What to do | Print, word for word, the opening line of the data below and every line after it through the line that contains "Given: Click the Add object toolbar icon", but not the pictures.

Stored records
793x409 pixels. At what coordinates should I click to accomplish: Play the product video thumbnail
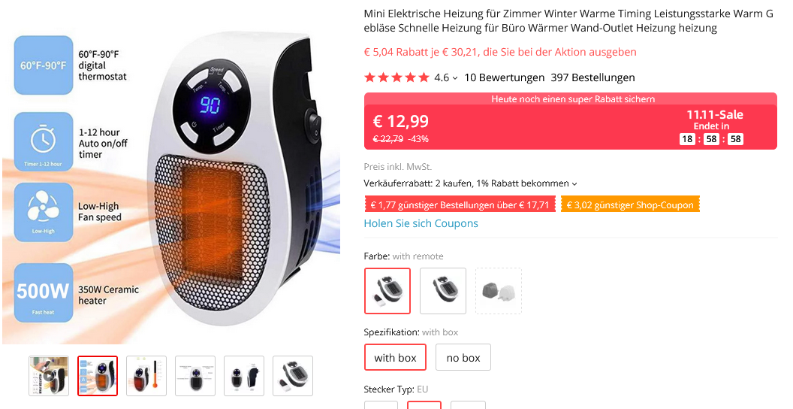click(x=49, y=376)
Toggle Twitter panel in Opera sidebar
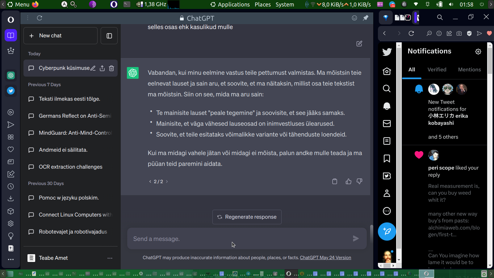The height and width of the screenshot is (278, 494). click(x=11, y=91)
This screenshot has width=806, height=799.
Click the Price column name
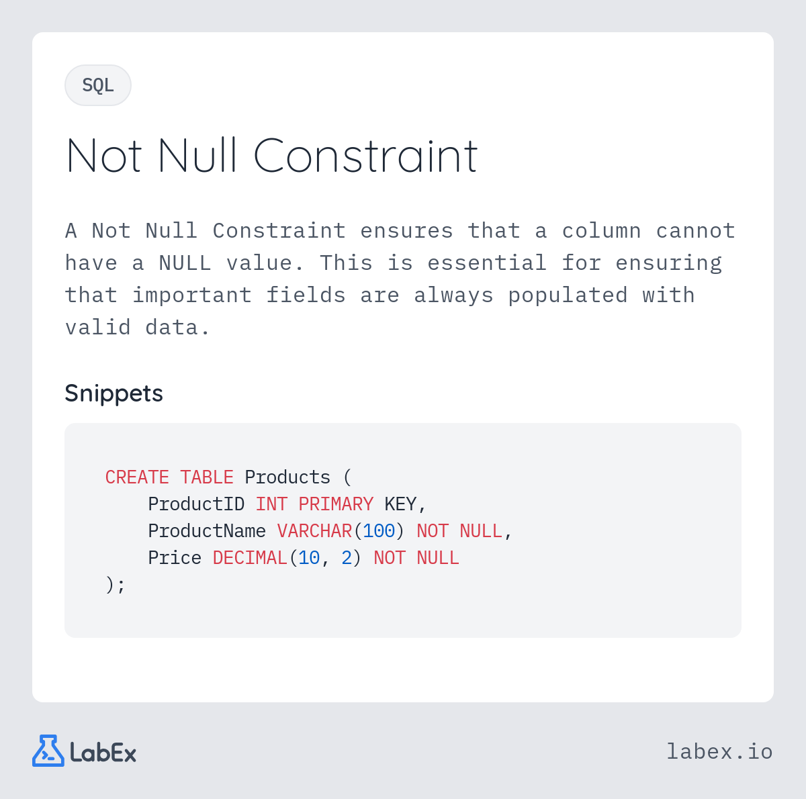[175, 558]
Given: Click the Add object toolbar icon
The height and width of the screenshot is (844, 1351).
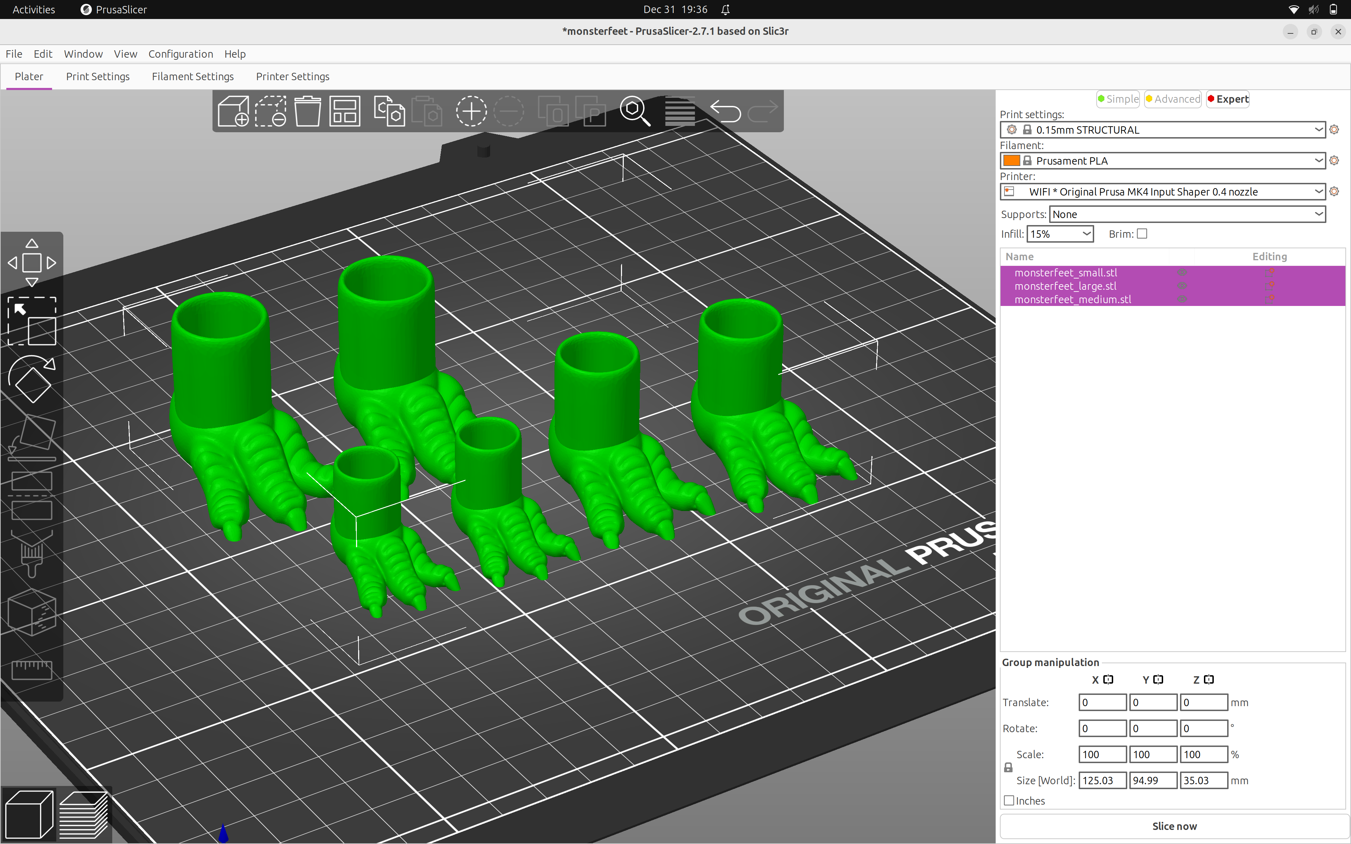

Answer area |
793x409 pixels. At what coordinates should I click to accomplish: Play the product video thumbnail
click(x=49, y=376)
Toggle Twitter panel in Opera sidebar
The height and width of the screenshot is (278, 494). click(x=11, y=91)
This screenshot has width=806, height=799.
Click the Price column name
[175, 558]
Given: Click the Add object toolbar icon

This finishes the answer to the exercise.